This past week, I was asked to do a seminar on Change Management for a group of managers at a local hospital. While all experts at their job, I was gob smacked at how little they knew about the process of managing change.
While not a certified expert in Change Management (c’mon, I’m only one itty bitty woman-I can’t be an expert at EVERYTHING!), I do have experience with it, having a corporate background. And, luckily, I have my handy-dandy big brother, Mark, who has 33 years of experience as a hospital administrator. He was a big help with this talk. (Thanks, Mark!)
I’ll share with you what I told them—there are a bunch of companies that have their own models of managing change, but all of them have the same basic principles. They’re just packaged differently. Think about all the motivational speakers out there—from Tony Robbins to Gabrielle Bernstein, they all try to help us live the best life possible. It’s the same message with each person giving it their own twist-kind of the same thing here.
SO, I put together a little “cheat sheet” with basic concepts that work for virtually every situation, in whatever business you’re in. I shared it with the hospital staff and now I’m sharing it with you. It doesn’t matter how big your company is or what industry you’re in. This stuff works across the board. And if it doesn’t…. blame Mark.
Change Management Fundamentals
What’s the difference between a model, process and plan?
Change Management Models (Systems) have been developed based on research and experience on how to best manage change within an organization or in your personal life. Most Change Management Models provide a supporting process that can apply to your organization or personal growth.
Change Management Processes include a sequence of steps or activities that move a change from inception to delivery.
Change Management Plans are developed to support a project to deliver a change. It is typically created during the planning stage of a Change Management Process.

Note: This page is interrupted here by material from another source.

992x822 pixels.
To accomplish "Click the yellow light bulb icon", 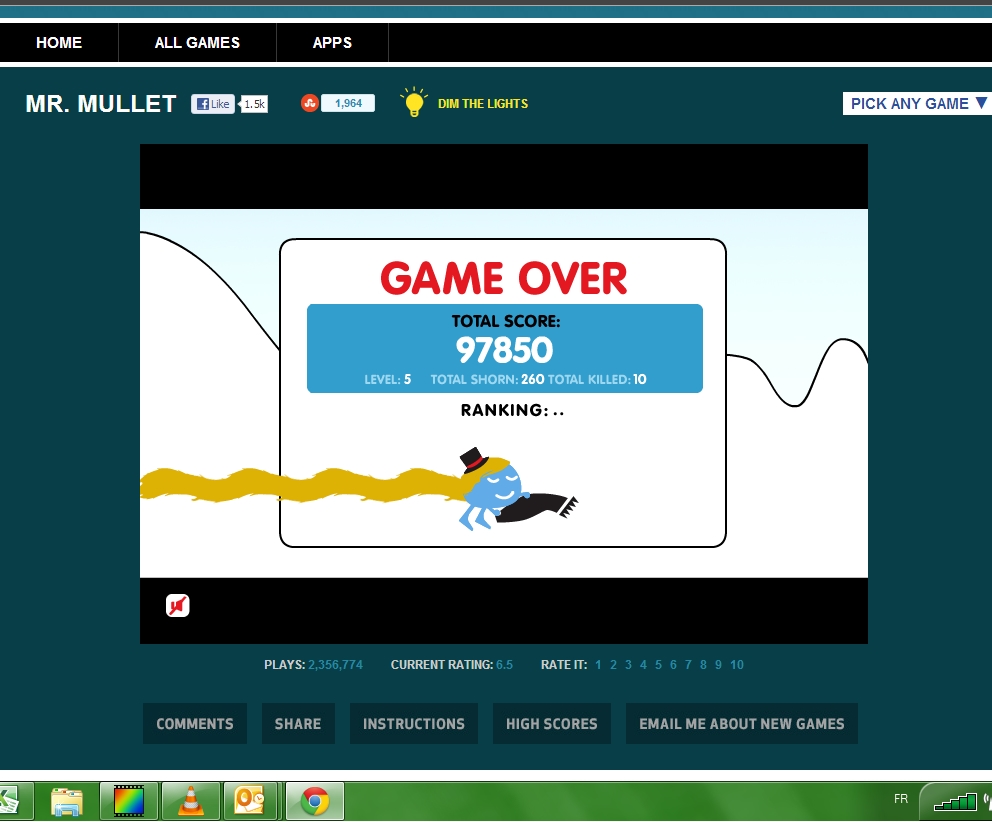I will pos(414,103).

Elements of an Effective Change Management Process:
1-Identify what will be changed/improved.
Knowing this creates a solid foundation from which to start.
-Identify the focus and clarify goals
-Identify the resources and individuals who will facilitate the process and lead the change
2-Present a solid case to stakeholders.
-Stakeholders can be upper management (CEO, CFO, etc); champions of the change; those who are directly responsible for instituting the new normal.
-What’s in it for them? All have different expectations and experiences and need to be convinced so they “buy-in.”
-How you approach each group is different. The constants are time, patience and communication.
3-Plan for the Change.
This is the roadmap.
-Start; route; endpoint.
-Integrate resources, the scope/objective and costs.
-Critical element is providing a multi-step process, not just what the change will be.
-Avoid shortcuts. Do the work. The shortcuts will come as the process progresses.
4-Provide Resources and Use Data for Evaluation.
-Resource identification and funding information are key elements. Can include infrastructure, equipment and software systems.
-Include told needed for education, training and reorganizing priorities and practices.
-Clear reporting helps communication and measurements of success.
-The MOST important element to utilize! All the above are dependent on good communication.
-All involved have certain skill-sets, knowledge and experience. Be aware of hierarchy, territory and corporate routines.
-Must have transparency and open conversation to provide avenues to vent frustrations, applaud achievements and modify what isn’t working.
6-Monitor and Manage Resistance, Dependencies and Budget Risks.
-While resistance is normal, it can threaten the success of the process.
-Why: Fear of the unknown, risk of impacting dependencies, ROI risk, and risk of allocating funds to something unproven.
-Arm leadership with tools to manage it. (be proactive if possible)
-Recognizing large and small achievements is essential for both teams and individuals.
8-Review, Revise and Reimagine.
-This is all an ongoing process. Even change management strategies will be adjusted as time goes on.
-Having these throughout the progression will help remove any roadblocks.
-Be fluid when needed.
That’s it! Let me know if you have questions, comments or how to incorporate play while making your changes. It helps!